[ASSIGNMENT]:
All records are to be printed again exactly as they appear.

Stored items
════════

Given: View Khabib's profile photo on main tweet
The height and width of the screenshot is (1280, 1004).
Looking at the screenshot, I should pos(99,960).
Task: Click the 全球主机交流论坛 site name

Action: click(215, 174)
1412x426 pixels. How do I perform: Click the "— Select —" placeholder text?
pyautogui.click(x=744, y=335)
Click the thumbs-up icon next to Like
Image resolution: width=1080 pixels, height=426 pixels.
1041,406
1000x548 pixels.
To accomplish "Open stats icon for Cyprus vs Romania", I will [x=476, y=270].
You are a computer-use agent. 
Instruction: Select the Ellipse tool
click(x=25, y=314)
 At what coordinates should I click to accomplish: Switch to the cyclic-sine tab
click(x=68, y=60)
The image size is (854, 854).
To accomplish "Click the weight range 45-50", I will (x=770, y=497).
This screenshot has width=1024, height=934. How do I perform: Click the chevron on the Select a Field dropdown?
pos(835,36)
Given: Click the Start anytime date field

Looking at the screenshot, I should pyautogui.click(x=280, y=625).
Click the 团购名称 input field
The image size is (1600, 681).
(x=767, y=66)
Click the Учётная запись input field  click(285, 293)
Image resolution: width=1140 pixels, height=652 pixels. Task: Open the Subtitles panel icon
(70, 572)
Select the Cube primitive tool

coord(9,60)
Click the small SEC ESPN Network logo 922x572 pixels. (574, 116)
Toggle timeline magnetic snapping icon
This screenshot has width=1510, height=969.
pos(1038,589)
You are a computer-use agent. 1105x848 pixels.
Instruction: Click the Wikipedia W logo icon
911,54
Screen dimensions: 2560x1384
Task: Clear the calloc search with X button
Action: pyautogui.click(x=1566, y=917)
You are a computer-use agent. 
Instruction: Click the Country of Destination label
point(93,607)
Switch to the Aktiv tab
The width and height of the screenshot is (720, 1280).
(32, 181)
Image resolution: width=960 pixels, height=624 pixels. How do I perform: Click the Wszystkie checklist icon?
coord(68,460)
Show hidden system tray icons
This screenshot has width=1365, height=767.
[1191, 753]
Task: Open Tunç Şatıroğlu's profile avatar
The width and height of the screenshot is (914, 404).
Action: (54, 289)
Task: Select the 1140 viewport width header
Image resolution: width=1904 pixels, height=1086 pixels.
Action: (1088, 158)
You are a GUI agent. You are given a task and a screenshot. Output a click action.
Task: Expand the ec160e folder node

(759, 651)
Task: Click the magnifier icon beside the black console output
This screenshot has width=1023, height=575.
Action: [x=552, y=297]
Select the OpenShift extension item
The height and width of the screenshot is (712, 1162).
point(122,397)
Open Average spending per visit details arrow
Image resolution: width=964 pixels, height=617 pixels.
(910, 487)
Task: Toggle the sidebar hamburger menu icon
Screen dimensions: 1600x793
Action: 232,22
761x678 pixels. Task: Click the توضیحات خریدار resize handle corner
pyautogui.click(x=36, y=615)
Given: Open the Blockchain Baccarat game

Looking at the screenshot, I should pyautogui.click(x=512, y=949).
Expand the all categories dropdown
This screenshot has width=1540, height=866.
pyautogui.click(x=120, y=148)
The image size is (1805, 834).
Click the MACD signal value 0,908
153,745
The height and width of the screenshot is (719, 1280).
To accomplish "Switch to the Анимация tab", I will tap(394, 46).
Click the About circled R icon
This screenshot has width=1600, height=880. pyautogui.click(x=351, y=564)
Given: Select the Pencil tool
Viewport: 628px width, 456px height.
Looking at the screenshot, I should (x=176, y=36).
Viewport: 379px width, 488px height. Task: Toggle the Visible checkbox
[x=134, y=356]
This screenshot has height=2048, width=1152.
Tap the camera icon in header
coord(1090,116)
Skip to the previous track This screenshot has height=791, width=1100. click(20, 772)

════════

[PROBLEM SOLUTION]:
Given: View Khabib's profile photo on main tweet
The height and width of the screenshot is (1280, 1004).
Looking at the screenshot, I should pos(99,960).
Task: Click the 全球主机交流论坛 site name

Action: click(215, 174)
1412x426 pixels. How do I perform: Click the "— Select —" placeholder text?
pyautogui.click(x=744, y=335)
Click the thumbs-up icon next to Like
Image resolution: width=1080 pixels, height=426 pixels.
1041,406
1000x548 pixels.
To accomplish "Open stats icon for Cyprus vs Romania", I will [x=476, y=270].
You are a computer-use agent. 
Instruction: Select the Ellipse tool
click(x=25, y=314)
 At what coordinates should I click to accomplish: Switch to the cyclic-sine tab
click(x=68, y=60)
The image size is (854, 854).
To accomplish "Click the weight range 45-50", I will (x=770, y=497).
This screenshot has width=1024, height=934. How do I perform: Click the chevron on the Select a Field dropdown?
pos(835,36)
Given: Click the Start anytime date field

Looking at the screenshot, I should pyautogui.click(x=280, y=625).
Click the 团购名称 input field
The image size is (1600, 681).
(x=767, y=66)
Click the Учётная запись input field  click(285, 293)
Image resolution: width=1140 pixels, height=652 pixels. Task: Open the Subtitles panel icon
(70, 572)
Select the Cube primitive tool

coord(9,60)
Click the small SEC ESPN Network logo 922x572 pixels. (574, 116)
Toggle timeline magnetic snapping icon
This screenshot has width=1510, height=969.
pos(1038,589)
You are a computer-use agent. 1105x848 pixels.
Instruction: Click the Wikipedia W logo icon
911,54
Screen dimensions: 2560x1384
Task: Clear the calloc search with X button
Action: pyautogui.click(x=1566, y=917)
You are a computer-use agent. 
Instruction: Click the Country of Destination label
point(93,607)
Switch to the Aktiv tab
The width and height of the screenshot is (720, 1280).
(32, 181)
Image resolution: width=960 pixels, height=624 pixels. How do I perform: Click the Wszystkie checklist icon?
coord(68,460)
Show hidden system tray icons
This screenshot has width=1365, height=767.
[1191, 753]
Task: Open Tunç Şatıroğlu's profile avatar
The width and height of the screenshot is (914, 404).
Action: (54, 289)
Task: Select the 1140 viewport width header
Image resolution: width=1904 pixels, height=1086 pixels.
Action: (1088, 158)
You are a GUI agent. You are given a task and a screenshot. Output a click action.
Task: Expand the ec160e folder node

(759, 651)
Task: Click the magnifier icon beside the black console output
This screenshot has width=1023, height=575.
Action: [x=552, y=297]
Select the OpenShift extension item
The height and width of the screenshot is (712, 1162).
point(122,397)
Open Average spending per visit details arrow
Image resolution: width=964 pixels, height=617 pixels.
(910, 487)
Task: Toggle the sidebar hamburger menu icon
Screen dimensions: 1600x793
Action: 232,22
761x678 pixels. Task: Click the توضیحات خریدار resize handle corner
pyautogui.click(x=36, y=615)
Given: Open the Blockchain Baccarat game

Looking at the screenshot, I should pyautogui.click(x=512, y=949).
Expand the all categories dropdown
This screenshot has width=1540, height=866.
pyautogui.click(x=120, y=148)
The image size is (1805, 834).
Click the MACD signal value 0,908
153,745
The height and width of the screenshot is (719, 1280).
To accomplish "Switch to the Анимация tab", I will tap(394, 46).
Click the About circled R icon
This screenshot has width=1600, height=880. pyautogui.click(x=351, y=564)
Given: Select the Pencil tool
Viewport: 628px width, 456px height.
Looking at the screenshot, I should (x=176, y=36).
Viewport: 379px width, 488px height. Task: Toggle the Visible checkbox
[x=134, y=356]
This screenshot has height=2048, width=1152.
Tap the camera icon in header
coord(1090,116)
Skip to the previous track This screenshot has height=791, width=1100. click(20, 772)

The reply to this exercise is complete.